Milosevic Dies in Cell

The man accused of responsibility for much of the bloodshed in the Balkans in the Nineties dies in bed.

Milosevic Dies in Cell

The man accused of responsibility for much of the bloodshed in the Balkans in the Nineties dies in bed.

Slobodan Milosevic, the former Yugoslav president who was standing trial for genocide and crimes against humanity, was found dead in his cell on March 11, the Hague tribunalhas announced.



A medical officer called by a warder at the Scheveningen detention unit, where those indicted on war crimes charges are held, confirmed that Milosevic was dead.



A tribunal spokesperson told Reuters there was no indication that it was suicide, although of course only an autopsy could prove this. Dutch police and a coroner have been summoned.



Milosevic was arrested in Belgrade in April 2001 by the Serbian authorities who ousted him, and transferred to The Hague in June that year, making his first court appearance the following month.



He faced numerous counts of genocide, crimes against humanity and war crimes in indictments that embraced the conflict in Croatia, the subsequent war in Bosnia and Hercegovina, and finally the Kosovo conflict which ended with NATO bombing the then Yugoslavia and the Kosovo Albanians winning de facto autonomy from Belgrade under United Nations auspices.

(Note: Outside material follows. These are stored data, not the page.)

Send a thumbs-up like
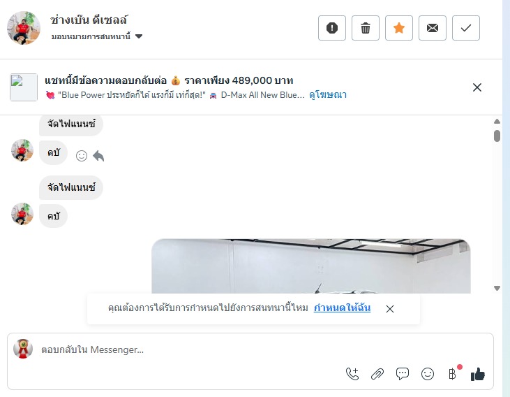This screenshot has height=397, width=510. click(477, 374)
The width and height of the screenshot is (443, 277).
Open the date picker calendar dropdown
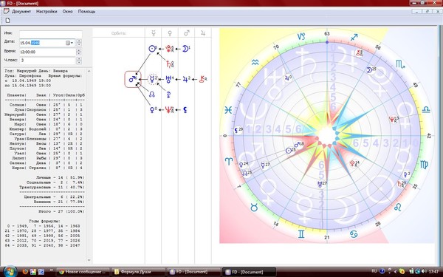tap(69, 43)
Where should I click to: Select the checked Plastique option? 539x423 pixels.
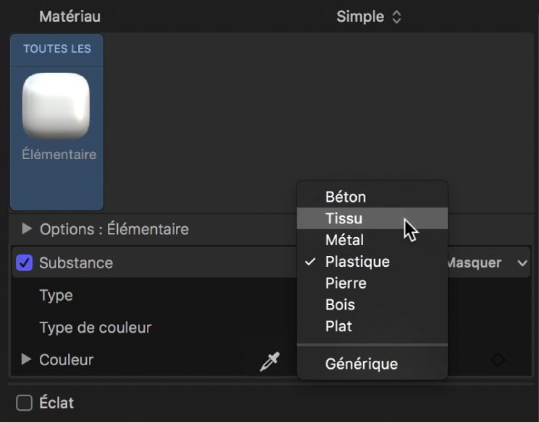coord(357,262)
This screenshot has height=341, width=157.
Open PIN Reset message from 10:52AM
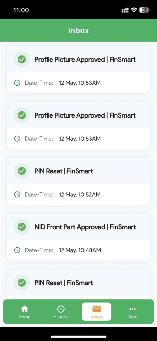[x=79, y=181]
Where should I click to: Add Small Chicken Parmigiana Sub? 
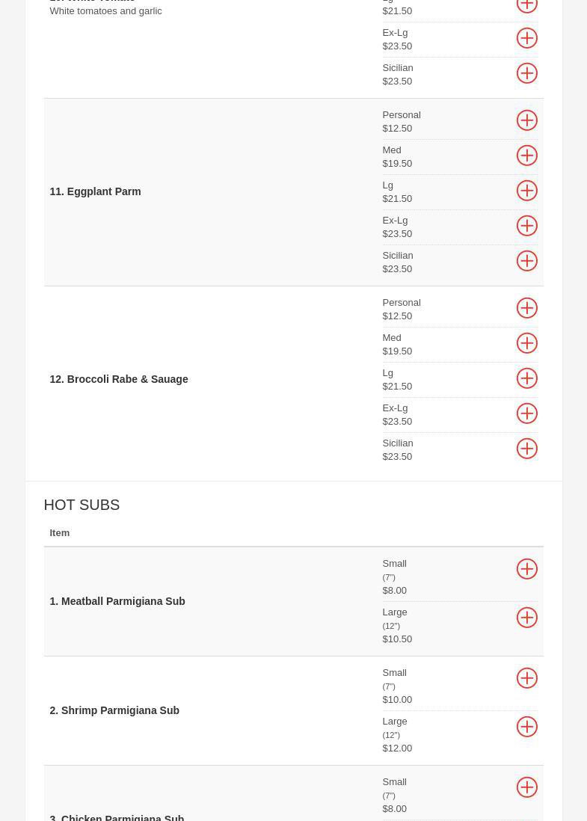pos(526,787)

The charge of genocide related to Bosnia, where Milosevic – allegedly acting together with other leaders including senior Bosnian Serbs – was charged with the "planning, preparation and execution of the destruction, in whole or in part", of the Bosnian Muslim community. This policy of genocide was pursued, the indictments says, through the widespread killing and abuse of civilians – most notably in Srebrenica in July 1995 where up to 8,000 men and boys were slaughtered.



Prosecutors at the Hague tribunal have faced the task of linking Milosevic, who was president of Serbia at the time, with events in Bosnia, which Belgrade insisted amounted to a three-way internal civil war in a separate country. They brought evidence to support their claim that Milosevic and his government actively supported the Bosnian Serb military and its political leaders, to the extent that he was aware of and complicit in human rights abuses for which they were responsible.



Barring unexpected delays, the Milosevic trial could have been over in a few month's time, with judges delivering a verdict some months later.



Milosevic's death means that the charge that he bore personal responsibility for much of the bloodsletting of the Nineties in the Balkans will never be proven in a courtroom. However, in a separate case now being heard at the International Court of Justice in The Hague, Bosnia is suing the state of Serbia and Montenegro (as the heir to Yugoslavia) for genocide and other grave crimes.



In coming days, IWPR will be assessing the impact Milosevic's death will have on the Hague tribunal and war crimes accountability generally.